Practical Examples of Accruals
Accruals are regularly encountered in business transactions:
- Utilities: Much like electricity or water, which are provided before payment, will be recorded as an accrued expense in the company using them. The utility provider, however, would record the revenue earned upon the service's consumption.
- Taxes, interest, wages, and bonuses: These are typically paid in arrears. In accrual accounting, they need to be accounted for in the period they were incurred.
Accruals are essential for ensuring that businesses maintain an accurate record of their finances. By recognizing transactions when they occur, rather than just when cash changes hands, businesses can make informed decisions about their financial health and future growth.
- In the realm of modern business,especially in the context of decentralized finance (DeFi) and cryptocurrency, tokens like digital assets or stablecoins can be considered as accrued revenues when they are earned through mining, staking, or trading activities, but yet to be received in the computerized wallet.

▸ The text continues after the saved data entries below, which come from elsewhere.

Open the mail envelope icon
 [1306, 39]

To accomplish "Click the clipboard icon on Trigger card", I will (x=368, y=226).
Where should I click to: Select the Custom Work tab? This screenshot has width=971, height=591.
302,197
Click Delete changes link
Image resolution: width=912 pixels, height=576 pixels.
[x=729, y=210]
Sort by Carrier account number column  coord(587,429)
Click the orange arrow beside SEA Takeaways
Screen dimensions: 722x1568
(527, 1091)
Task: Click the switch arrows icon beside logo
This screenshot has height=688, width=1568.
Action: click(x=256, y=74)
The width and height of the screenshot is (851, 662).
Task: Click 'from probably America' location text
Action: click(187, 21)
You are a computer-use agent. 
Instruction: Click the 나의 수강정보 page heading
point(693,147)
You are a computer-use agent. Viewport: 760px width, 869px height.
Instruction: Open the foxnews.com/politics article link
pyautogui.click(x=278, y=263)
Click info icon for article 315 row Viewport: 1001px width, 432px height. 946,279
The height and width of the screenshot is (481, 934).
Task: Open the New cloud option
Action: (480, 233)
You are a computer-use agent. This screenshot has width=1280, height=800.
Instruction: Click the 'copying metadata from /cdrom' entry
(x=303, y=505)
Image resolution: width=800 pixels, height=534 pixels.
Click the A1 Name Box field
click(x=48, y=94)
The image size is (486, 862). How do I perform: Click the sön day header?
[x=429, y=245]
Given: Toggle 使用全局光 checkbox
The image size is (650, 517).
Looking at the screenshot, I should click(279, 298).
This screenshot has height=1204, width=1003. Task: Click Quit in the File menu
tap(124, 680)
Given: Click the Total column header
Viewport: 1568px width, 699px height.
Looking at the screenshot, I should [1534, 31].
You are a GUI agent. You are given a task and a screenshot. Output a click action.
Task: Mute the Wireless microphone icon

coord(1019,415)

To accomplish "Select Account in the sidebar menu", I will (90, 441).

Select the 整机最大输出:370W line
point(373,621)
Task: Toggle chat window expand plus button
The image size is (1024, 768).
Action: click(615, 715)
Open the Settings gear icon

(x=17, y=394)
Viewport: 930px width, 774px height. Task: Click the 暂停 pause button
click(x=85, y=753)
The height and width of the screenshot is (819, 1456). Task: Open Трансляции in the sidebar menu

- The technological advancements in business have given rise to various methods of accounting, such as accrual accounting and cash accounting. Larger tech businesses, particularly those involved in the Defi space, are mandated to utilize accrual accounting due to the significant advantage it provides in presenting an accurate representation of their activities and financial status.
- As businesses navigate the complex world of finance and technology, keeping track of accruals becomes crucial in maintaining an up-to-date and comprehensive financial picture. This process often involves the use of the double-entry accounting technique, where token-based accrued revenues are recorded as debits to accounts receivable and credits to revenue on the income statement, adding to the company's reported revenue and assets.